In a major breakthrough that could help millions of diabetics, Australian researchers have solved a 20-year mystery which could spell the end of daily injections.

The new knowledge on how insulin works at a molecular level could be exploited to develop improved insulin medications to treat both type-1 and type-2 diabetes, they said.

Researchers from the Walter and Eliza Hall Institute of Medical Research have captured the first three-dimensional images of insulin “docking” to its receptor, a mystery scientists have been trying to solve for two decades.

Previously, scientists remained unsure as to how insulin binds to the receptor on the surface of cells to allow them to take up sugar from the blood and transform it into energy.

The international research team was led by scientists from the Walter and Eliza Hall Institute (WEHI) in Melbourne, with collaborators from La Trobe University, the University of Melbourne, Case Western Reserve University, the University of Chicago, the University of York and the Institute of Organic Chemistry and Biochemistry in Prague.

 

Lead researcher Mike Lawrence, an Associate Professor at the institute’s Structural Biology division said: “This discovery could conceivably lead to new types of insulin that could be given in ways other than injection, or an insulin that has improved properties or longer activity so that it doesn’t need to be taken as often. It may also have ramifications for diabetes treatment in developing nations, by creating insulin that is more stable and less likely to degrade when not kept cold, an angle being pursued by our collaborators. Our findings are a new platform for developing these kinds of medications.”

Lawrence said the insulin is a key treatment for diabetics, but there are many ways that its properties could potentially be improved, the Gizmag website reported.
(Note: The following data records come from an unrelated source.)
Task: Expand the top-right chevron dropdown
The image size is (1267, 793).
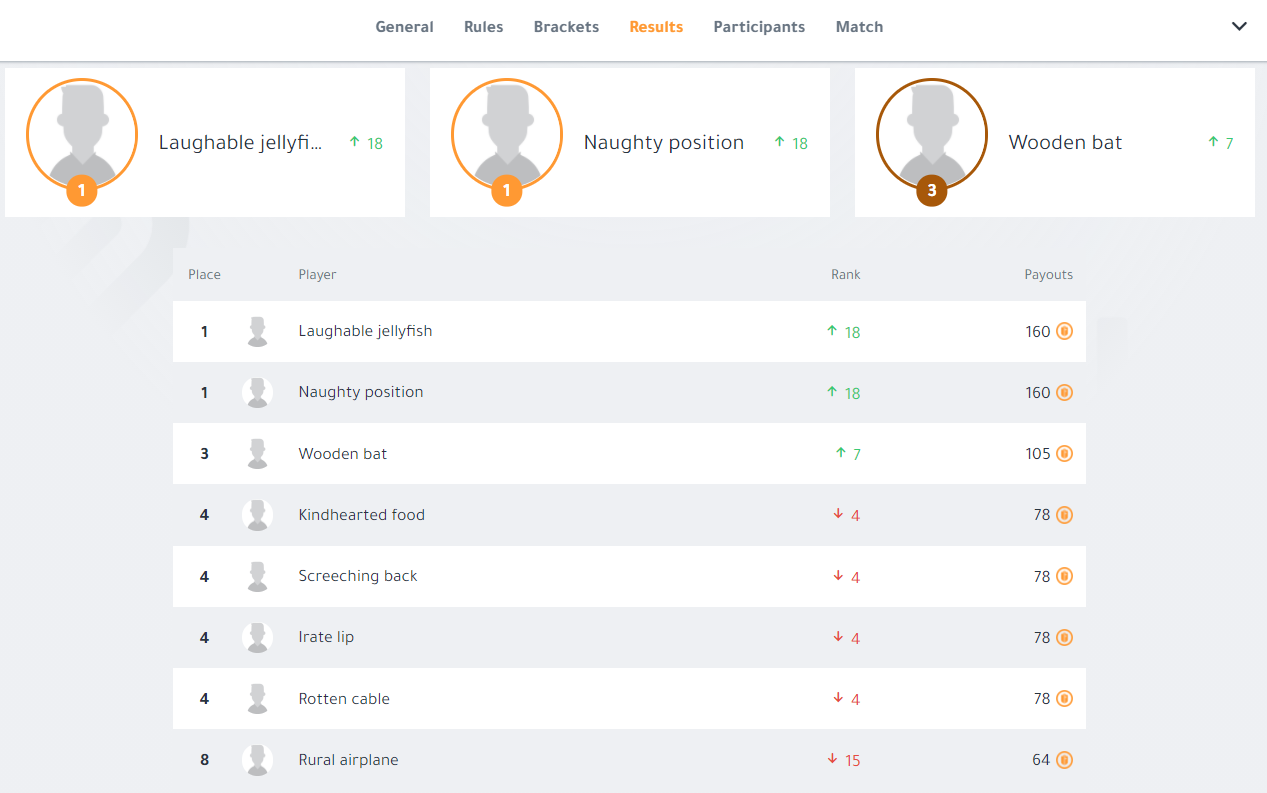Action: pyautogui.click(x=1239, y=27)
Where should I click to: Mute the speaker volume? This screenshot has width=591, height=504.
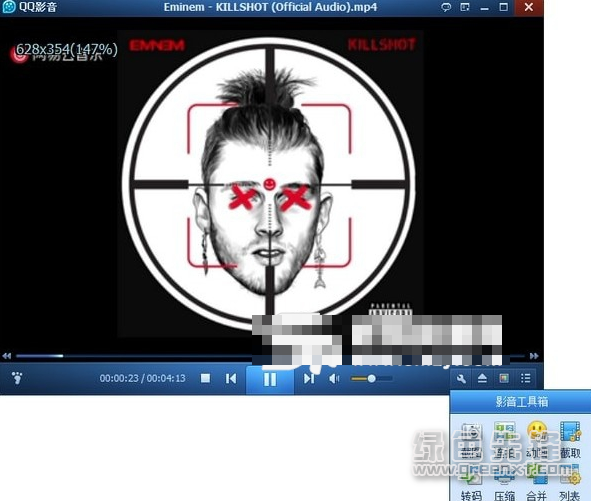[x=334, y=378]
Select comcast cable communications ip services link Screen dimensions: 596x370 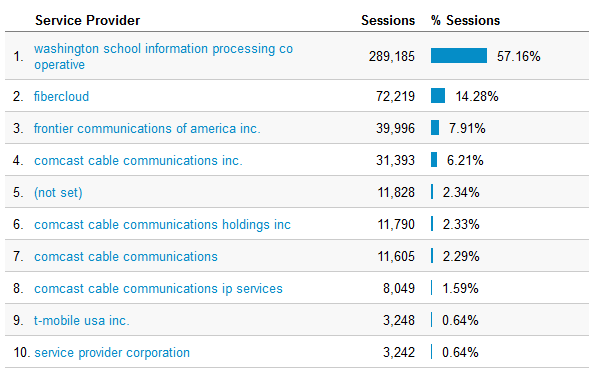click(x=158, y=288)
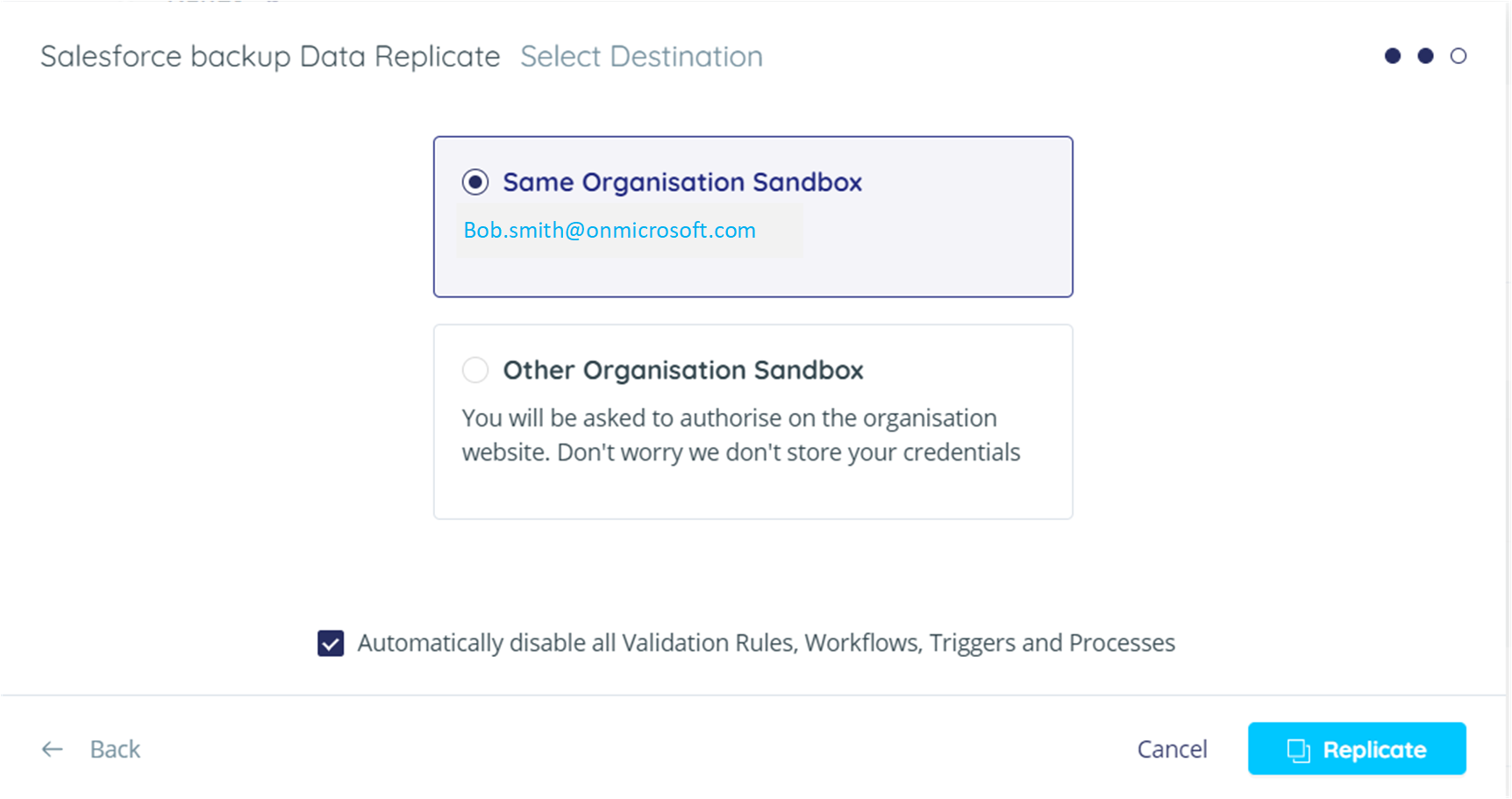Click empty space below the email in the Same Organisation card

coord(752,275)
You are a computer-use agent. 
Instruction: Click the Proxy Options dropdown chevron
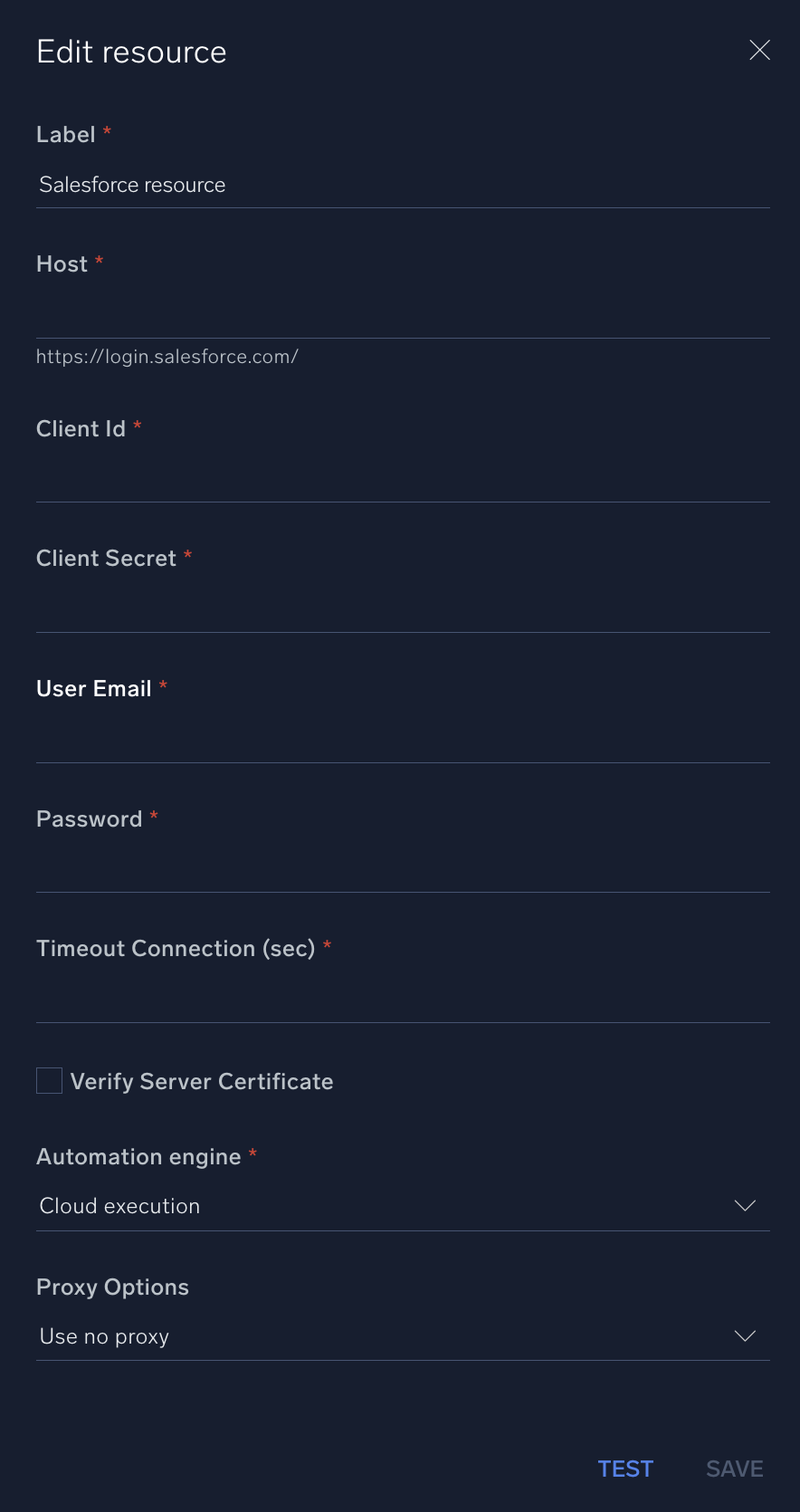pos(745,1335)
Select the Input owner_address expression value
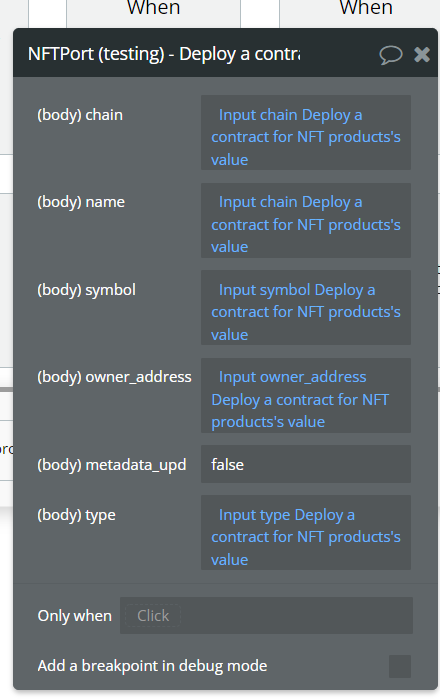Viewport: 440px width, 700px height. coord(306,395)
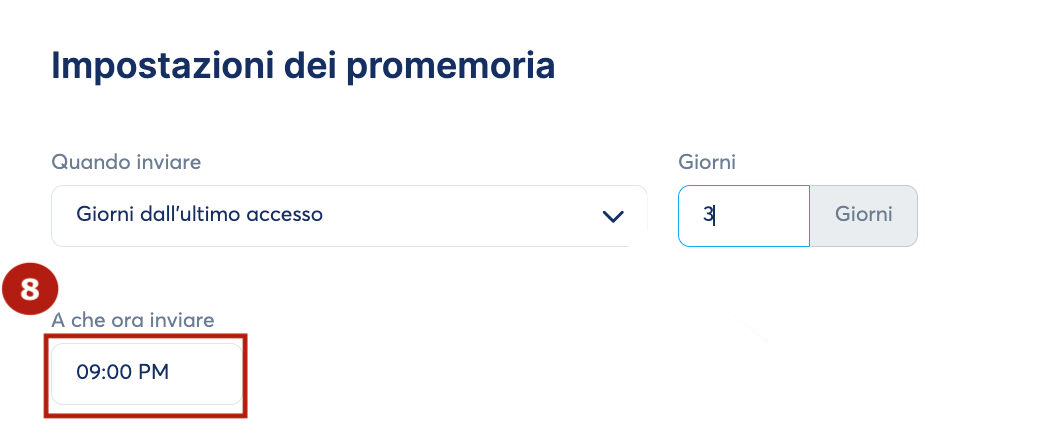Open the A che ora inviare time field
Screen dimensions: 1062x432
pos(146,374)
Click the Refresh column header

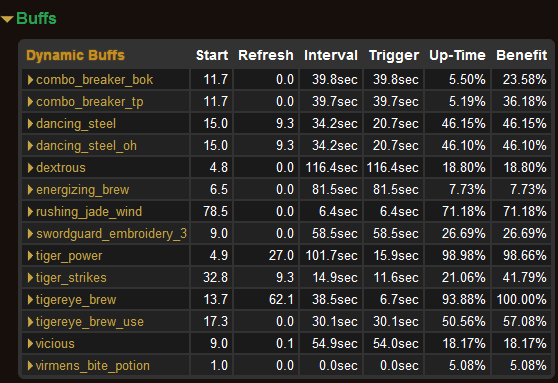266,55
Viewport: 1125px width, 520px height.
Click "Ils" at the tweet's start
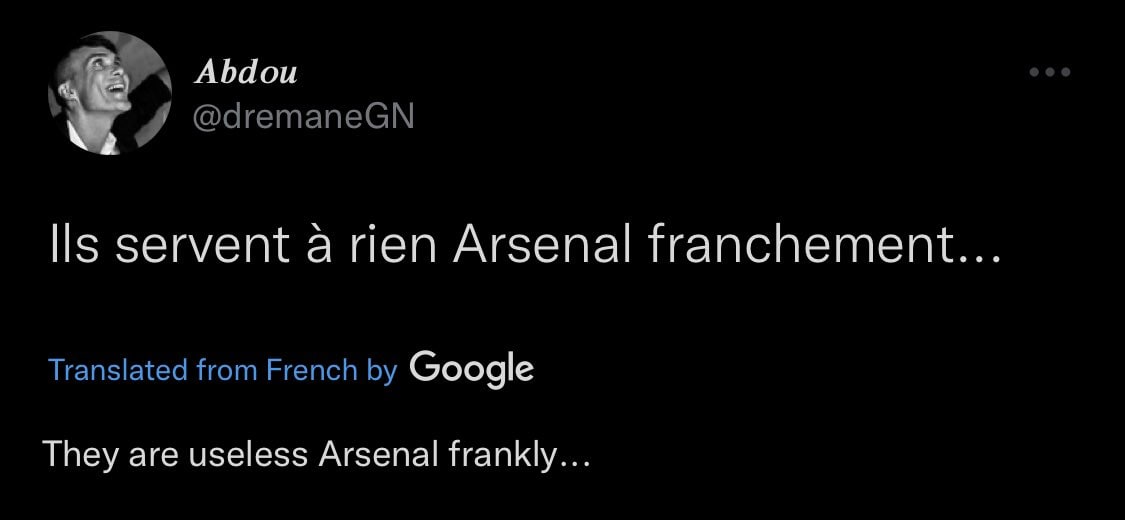73,246
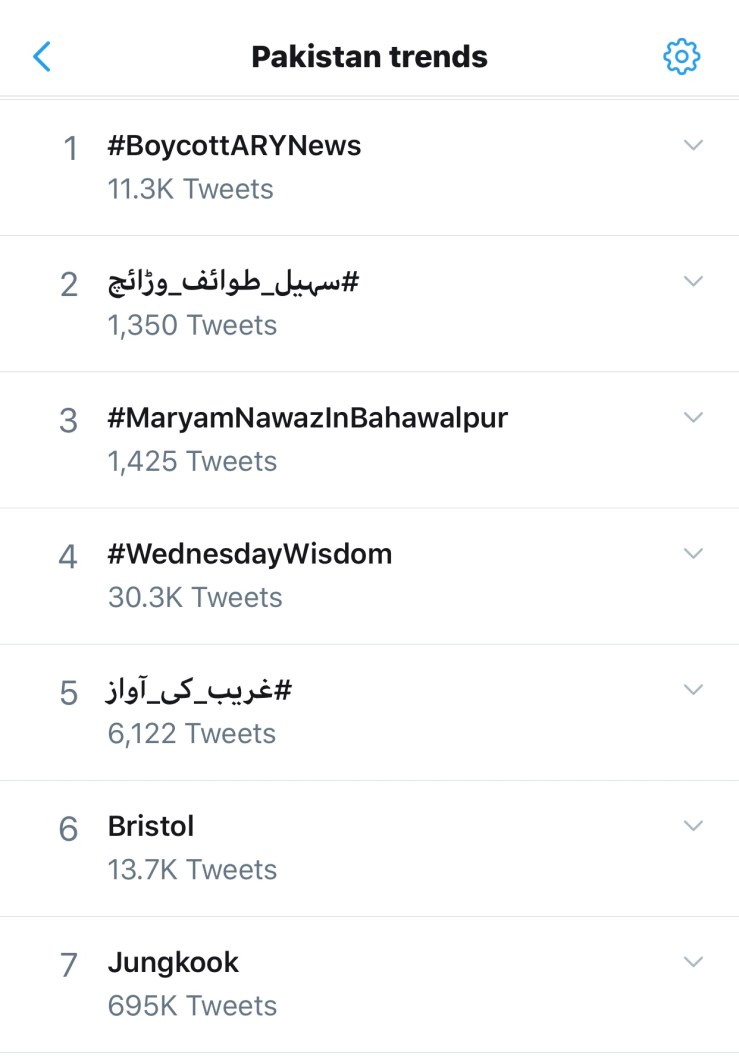Tap the Pakistan trends title
This screenshot has width=739, height=1057.
coord(369,57)
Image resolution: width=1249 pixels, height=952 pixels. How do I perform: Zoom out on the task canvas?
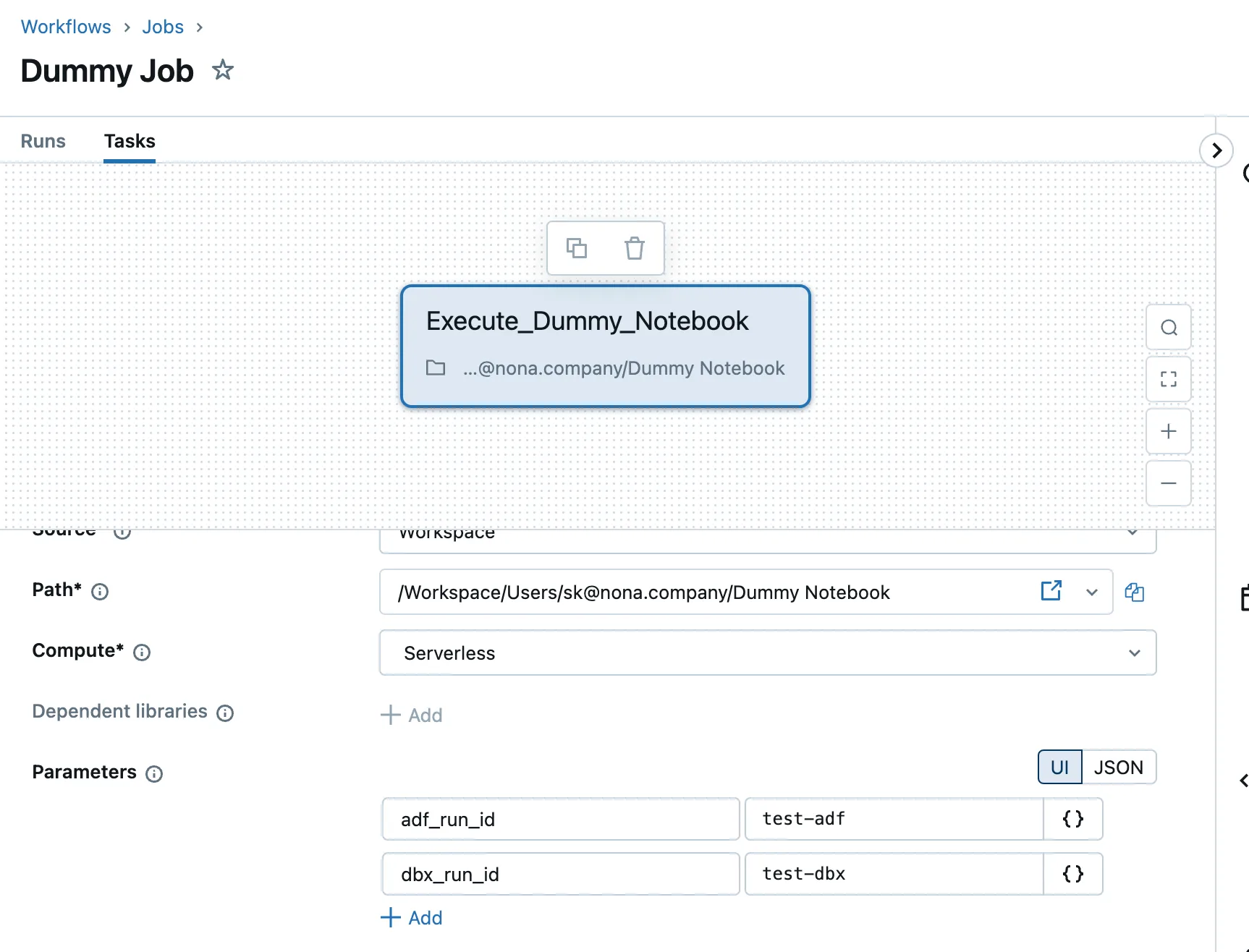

“Understanding how insulin interacts with the insulin receptor is fundamental to the development of novel insulins for the treatment of diabetes. Until now we have not been able to see how these molecules interact with cells. We can now exploit this knowledge to design new insulin medications with improved properties, which is very exciting,” he said.

The Assoc professor said the team was excited to reveal for the first time a three-dimensional view of insulin bound to its receptor.

The study was published in the journal Nature on January 9.